Input data
------------

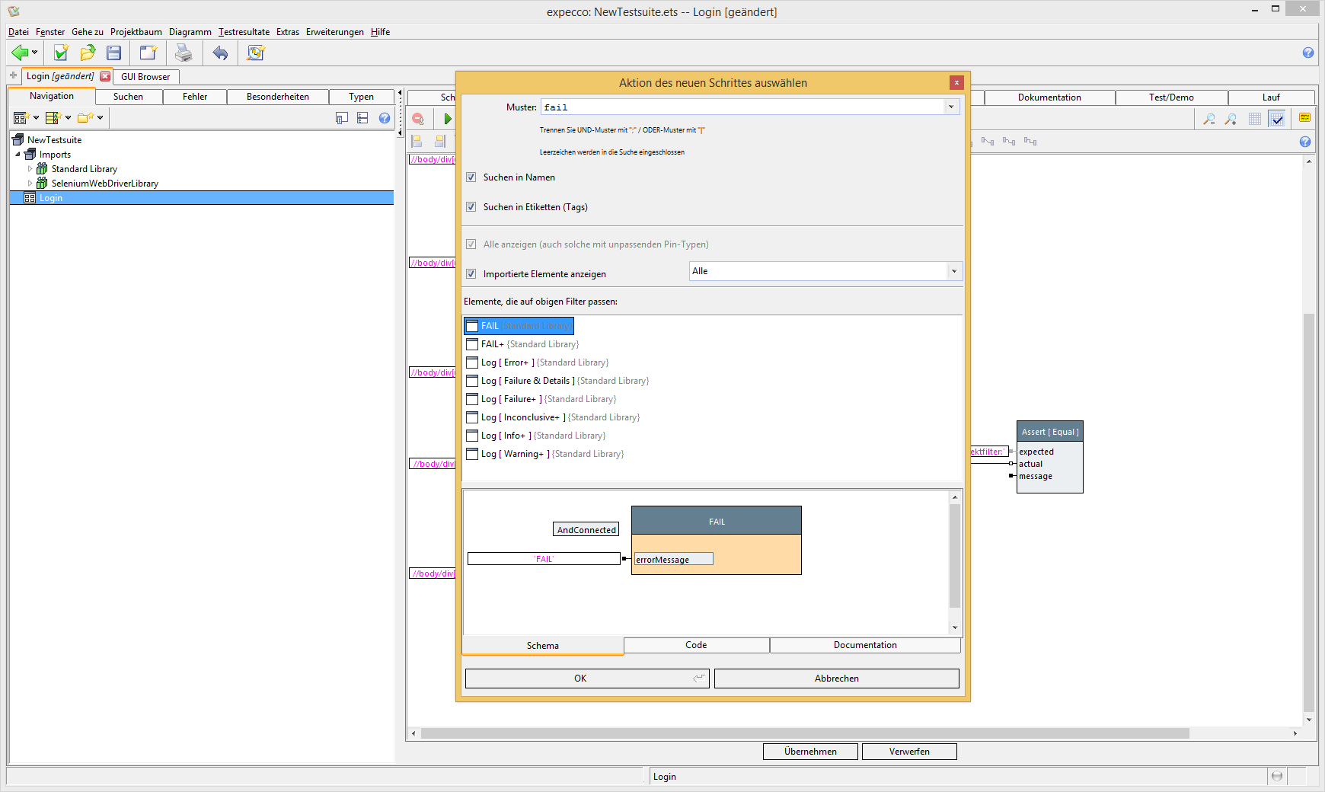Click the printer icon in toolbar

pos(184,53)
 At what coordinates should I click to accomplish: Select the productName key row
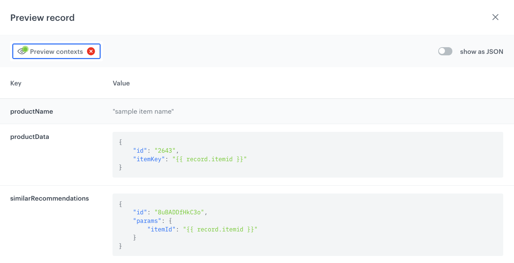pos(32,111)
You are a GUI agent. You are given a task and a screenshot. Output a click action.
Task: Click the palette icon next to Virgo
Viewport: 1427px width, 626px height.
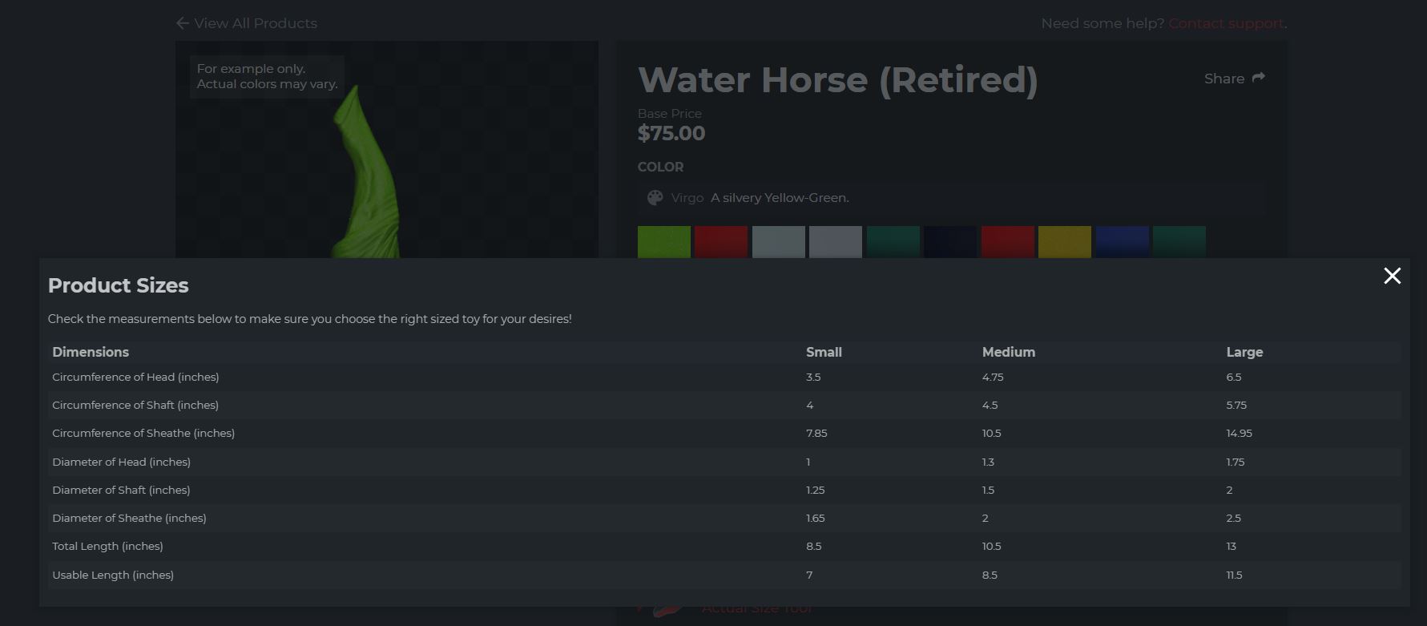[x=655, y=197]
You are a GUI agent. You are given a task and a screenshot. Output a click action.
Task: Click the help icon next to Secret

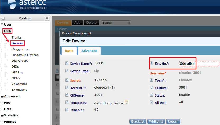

------------

The problem
No pictures belong in the answer. It must repeat exactly the lines from the line with "Viewport: 1427px width, 626px height." through the final line of the records.

Expected output
Viewport: 1427px width, 626px height.
[x=655, y=197]
You are a GUI agent. You are given a task and a screenshot. Output a click action.
Task: Click the help icon next to Secret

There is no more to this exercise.